Many of today's birthday parties for children seem to be on steroids. Some parties have 20 children in attendance for expensive activities like horse back riding or painting your own pottery. Ugh, we cannot afford that, but that doesn't mean our parties must be a boring flop.
I like to keep parties at home and follow the basic rule of inviting one more child than the age of the child until they are 10. For the Golightlys, March Madness translates to birthdays upon birthdays. (June must be a hot conception month.)
Little Pie turns ten this year and we will be serving a high tea for ten of her friends. I've been preparing for a year. The above assortment of tea cups will serve as party favors. I've been scanning thrift stores for months to pick just the right cup at the right price. This has been a lesson in patience and since I have the party favors set, all I really need to do is prepare the table. I acquired each teacup and saucer for around $2. Each find gave me a pleasant feeling of a small accomplishment; something we could all use these days. And, I brought each new cup and saucer home for Little Pie to see which offered her satisfaction and anticipation.
A funny thing happened near the end of my acquisition. I discovered one of the tea cups was quite valuable. (Guess now and I'll let you know at the end of the post.)
As noted in the former post, A place of possibilities, if one Dumps their retail mindset, the thrift store becomes a place of many unimagined opportunities.
If you have children or enjoy entertaining, consider the thrift store a resource. The items found there will be more fun than paper horns and tiny bubble blowers that discount retailers sell. In many cases, they'll be less expensive too and won't be so quick to become landfill fodder. To me, favors bought at party stores/discount retailers scream, "I'm not worth keeping!" Is that really what you want to give a guest?
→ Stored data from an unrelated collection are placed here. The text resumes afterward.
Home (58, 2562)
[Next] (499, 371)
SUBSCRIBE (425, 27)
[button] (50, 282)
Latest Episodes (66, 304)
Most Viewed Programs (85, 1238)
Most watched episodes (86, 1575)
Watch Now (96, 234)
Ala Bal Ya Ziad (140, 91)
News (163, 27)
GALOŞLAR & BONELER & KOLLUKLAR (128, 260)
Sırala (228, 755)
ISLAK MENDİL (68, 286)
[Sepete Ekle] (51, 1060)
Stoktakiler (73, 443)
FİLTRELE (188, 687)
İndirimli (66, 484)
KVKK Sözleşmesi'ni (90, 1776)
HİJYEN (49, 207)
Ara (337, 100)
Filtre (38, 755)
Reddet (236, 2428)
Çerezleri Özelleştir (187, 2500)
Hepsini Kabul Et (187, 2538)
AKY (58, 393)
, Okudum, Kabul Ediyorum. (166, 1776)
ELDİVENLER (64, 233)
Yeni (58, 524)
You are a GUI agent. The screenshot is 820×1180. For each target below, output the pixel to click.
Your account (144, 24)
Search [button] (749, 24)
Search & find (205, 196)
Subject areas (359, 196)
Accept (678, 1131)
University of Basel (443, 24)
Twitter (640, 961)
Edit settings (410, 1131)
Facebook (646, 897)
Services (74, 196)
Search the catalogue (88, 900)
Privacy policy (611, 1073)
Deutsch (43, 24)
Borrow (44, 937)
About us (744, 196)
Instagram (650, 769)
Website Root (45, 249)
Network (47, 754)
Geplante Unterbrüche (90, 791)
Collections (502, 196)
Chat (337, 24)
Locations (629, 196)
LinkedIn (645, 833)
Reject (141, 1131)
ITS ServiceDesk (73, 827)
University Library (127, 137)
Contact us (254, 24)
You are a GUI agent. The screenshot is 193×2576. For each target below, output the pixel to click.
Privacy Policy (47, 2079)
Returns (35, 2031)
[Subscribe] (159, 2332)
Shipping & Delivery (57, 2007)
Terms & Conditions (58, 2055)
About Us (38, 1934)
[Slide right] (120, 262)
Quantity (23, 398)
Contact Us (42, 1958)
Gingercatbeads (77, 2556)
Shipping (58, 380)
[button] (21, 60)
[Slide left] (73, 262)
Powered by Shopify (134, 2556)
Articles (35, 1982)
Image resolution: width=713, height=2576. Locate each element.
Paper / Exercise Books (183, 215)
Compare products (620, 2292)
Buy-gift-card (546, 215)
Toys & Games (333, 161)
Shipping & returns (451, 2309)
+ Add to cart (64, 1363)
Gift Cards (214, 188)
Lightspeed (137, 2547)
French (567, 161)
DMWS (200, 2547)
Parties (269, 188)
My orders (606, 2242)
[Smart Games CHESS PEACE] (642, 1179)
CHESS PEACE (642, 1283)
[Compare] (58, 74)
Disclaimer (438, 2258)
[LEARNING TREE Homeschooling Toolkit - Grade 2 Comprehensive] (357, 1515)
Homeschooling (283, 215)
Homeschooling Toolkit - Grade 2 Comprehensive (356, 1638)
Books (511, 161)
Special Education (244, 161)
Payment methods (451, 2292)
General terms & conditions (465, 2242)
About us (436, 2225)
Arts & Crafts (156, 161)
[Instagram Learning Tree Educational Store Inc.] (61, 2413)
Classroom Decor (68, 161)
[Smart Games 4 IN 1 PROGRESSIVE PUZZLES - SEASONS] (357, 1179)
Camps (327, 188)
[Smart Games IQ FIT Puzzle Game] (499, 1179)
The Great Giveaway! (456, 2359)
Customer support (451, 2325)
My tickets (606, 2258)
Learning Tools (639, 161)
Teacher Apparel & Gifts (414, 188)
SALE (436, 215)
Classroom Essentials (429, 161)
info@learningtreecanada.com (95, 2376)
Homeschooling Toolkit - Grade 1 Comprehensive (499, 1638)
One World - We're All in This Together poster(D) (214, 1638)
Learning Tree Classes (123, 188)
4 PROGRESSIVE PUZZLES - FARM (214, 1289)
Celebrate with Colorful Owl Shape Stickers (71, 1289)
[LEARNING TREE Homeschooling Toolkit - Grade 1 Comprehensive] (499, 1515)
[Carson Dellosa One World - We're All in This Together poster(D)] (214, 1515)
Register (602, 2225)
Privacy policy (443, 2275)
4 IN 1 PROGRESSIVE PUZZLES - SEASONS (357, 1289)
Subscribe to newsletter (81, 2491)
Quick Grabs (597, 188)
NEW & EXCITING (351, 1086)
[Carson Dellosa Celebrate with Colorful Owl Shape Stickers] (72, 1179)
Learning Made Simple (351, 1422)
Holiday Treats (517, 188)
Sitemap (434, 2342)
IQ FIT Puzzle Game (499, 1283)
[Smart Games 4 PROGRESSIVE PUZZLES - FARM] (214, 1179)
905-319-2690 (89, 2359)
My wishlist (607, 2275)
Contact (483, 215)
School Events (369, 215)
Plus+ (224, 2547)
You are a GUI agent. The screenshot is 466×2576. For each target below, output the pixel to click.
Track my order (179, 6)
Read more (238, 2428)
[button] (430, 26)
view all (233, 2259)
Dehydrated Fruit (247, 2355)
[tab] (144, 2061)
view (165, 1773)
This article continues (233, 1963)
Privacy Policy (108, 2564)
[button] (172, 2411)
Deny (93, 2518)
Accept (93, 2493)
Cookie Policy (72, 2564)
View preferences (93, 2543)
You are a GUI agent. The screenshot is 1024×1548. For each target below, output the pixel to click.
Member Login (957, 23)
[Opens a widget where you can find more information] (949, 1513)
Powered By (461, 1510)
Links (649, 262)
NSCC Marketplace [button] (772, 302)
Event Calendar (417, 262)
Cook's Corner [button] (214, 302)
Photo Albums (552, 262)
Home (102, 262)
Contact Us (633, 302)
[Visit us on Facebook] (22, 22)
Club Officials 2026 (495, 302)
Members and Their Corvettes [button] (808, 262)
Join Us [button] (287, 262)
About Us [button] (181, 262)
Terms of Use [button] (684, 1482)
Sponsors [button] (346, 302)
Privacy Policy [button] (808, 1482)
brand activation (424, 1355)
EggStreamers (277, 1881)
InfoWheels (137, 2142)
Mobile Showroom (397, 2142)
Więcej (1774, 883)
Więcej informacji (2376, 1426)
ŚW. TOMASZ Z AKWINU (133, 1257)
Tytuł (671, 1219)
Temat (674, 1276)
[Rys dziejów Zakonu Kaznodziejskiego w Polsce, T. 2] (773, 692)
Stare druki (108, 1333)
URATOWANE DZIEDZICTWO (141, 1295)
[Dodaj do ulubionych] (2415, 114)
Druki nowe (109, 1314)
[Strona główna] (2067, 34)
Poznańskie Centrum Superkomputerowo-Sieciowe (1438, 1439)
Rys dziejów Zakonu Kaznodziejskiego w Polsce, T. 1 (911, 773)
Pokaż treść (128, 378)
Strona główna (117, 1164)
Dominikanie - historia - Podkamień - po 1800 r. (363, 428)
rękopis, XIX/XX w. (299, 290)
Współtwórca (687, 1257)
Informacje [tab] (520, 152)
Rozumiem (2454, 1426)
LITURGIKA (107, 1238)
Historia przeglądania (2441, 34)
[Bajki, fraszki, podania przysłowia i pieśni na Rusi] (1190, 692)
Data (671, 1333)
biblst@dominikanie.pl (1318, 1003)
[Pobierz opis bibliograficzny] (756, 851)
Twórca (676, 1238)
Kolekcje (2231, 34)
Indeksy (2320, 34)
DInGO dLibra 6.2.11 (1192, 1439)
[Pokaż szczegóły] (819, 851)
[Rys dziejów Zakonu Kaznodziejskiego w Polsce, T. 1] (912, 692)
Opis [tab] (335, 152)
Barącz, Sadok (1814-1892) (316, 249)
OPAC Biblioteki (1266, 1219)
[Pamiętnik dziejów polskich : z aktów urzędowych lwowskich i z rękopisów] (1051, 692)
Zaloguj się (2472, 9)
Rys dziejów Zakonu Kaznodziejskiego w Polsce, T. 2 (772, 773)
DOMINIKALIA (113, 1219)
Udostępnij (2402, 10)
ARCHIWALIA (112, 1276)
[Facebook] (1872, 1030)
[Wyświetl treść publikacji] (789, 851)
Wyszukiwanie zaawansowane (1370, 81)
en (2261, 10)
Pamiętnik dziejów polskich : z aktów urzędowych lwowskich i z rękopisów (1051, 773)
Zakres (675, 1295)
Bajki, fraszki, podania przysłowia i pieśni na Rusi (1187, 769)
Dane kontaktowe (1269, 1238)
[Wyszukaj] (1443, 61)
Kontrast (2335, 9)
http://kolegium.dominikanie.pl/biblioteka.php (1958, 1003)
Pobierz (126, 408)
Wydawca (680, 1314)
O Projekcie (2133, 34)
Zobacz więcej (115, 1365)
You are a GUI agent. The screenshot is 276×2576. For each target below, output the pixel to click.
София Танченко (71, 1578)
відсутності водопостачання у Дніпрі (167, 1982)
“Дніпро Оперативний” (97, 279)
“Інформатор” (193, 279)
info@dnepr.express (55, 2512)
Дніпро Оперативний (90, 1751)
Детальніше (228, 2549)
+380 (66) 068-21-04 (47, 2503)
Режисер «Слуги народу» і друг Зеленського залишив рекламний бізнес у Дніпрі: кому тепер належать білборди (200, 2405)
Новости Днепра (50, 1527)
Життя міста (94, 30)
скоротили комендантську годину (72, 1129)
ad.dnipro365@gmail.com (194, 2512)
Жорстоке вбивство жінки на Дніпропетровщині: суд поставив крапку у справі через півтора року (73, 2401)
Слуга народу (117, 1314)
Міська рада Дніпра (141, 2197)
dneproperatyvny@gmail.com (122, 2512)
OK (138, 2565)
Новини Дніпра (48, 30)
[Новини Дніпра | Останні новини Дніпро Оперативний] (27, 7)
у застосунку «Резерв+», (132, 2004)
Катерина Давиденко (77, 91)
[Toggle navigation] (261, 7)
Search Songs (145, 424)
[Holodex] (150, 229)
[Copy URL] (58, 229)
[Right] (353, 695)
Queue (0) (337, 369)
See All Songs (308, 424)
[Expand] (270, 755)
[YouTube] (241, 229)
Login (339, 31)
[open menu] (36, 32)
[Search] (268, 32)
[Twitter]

Not only can you find the favors at thrift but you can lay a beautiful full place-setting (china, glasses, and silver-plate flatware) for under $5 from the thrift store. This is one incredible place for those who love to entertain.
Follows are a few easy ideas for party favors al a thrift. To be successful, plan ahead with patience. I promise it will take a stressful situation and make it less stressful. And, the chances that guests will actually value their favors skyrockets.
Sometimes we find things we never imagined, like these tiny clay tea pots, $3 bought all. These pots were in Little Pie's holiday stocking but easily could have been darling party favors.
All these marbles were found thrift for about $8. How about a cultural renewal on playing marbles? I do a lot of gardening about our 111-year-old home. When building out a new bed, I usually find old change like a buffalo nickel buried in the soil. I've also found several marbles.
Empty nesting dolls are easily found at thrift stores from 50 cents to a dollar. They're darling and could hold candy as a favor.
Paper parasols are another easy score in thrift stores. They run from $2-$4 each. Always check them to ensure they are not torn; there's about a 60% chance they're not. What little girl does not love a parasol?
Even small teapots can be gathered.
I purchased five pounds of old crayons thrift for $2. Little Pie and I recycled those old crayons into what we call pastel pies. We made over 250 pastel pies - that's enough favors for a classroom party!
They're really quite lovely and - if you wish - you can name your own colors.
Visit our sister blog, Mommy Golightly to learn how to make Little Pie's pastel pies.
Need more ideas? How about silk scarves, jewelry, collectible teaspoons, aprons, handkerchiefs? Or, you could host a party to make personal crowns from thrifted supplies. A few of my friends have handed out cash and cut kids lose in a thrift store. Believe it or not, teens especially love that one and usually have a fashion show afterward to see who landed the coolest score.
It doesn't end with party favors. Paper plates, napkins, paper lanterns, place-cards and invitations are easy thrift finds. I purchased Little Pie's invitations about six months ago, an unopened box of printable pink cards from Papyrus for about $2.
Try some patience and plan ahead. We all need practice on patience these days. Be open to possibilities and shop thrift. Thrift is not standard retail, think Portobello Road or a Parisian flea market with items unexpected. For example, I saw an antique rapier in the case of my neighbor thrift just this Saturday. I've seen so many exotic things, it's hard to remember them all.
As for the pastel pies, Piper and I noted something interesting in a few of them. What do you see in each pastel pie below?
Little Pie and I see a woman with a papoose on her back on the left. We see a child's face in the lower left of the middle pastel pie. A squirrel appeared to us on the right pastel pie.
Post Script: The teacup on the right with the violets was produced by James Kent, Ltd. pattern 5018. It's probably worth about 2,500% what I paid for it.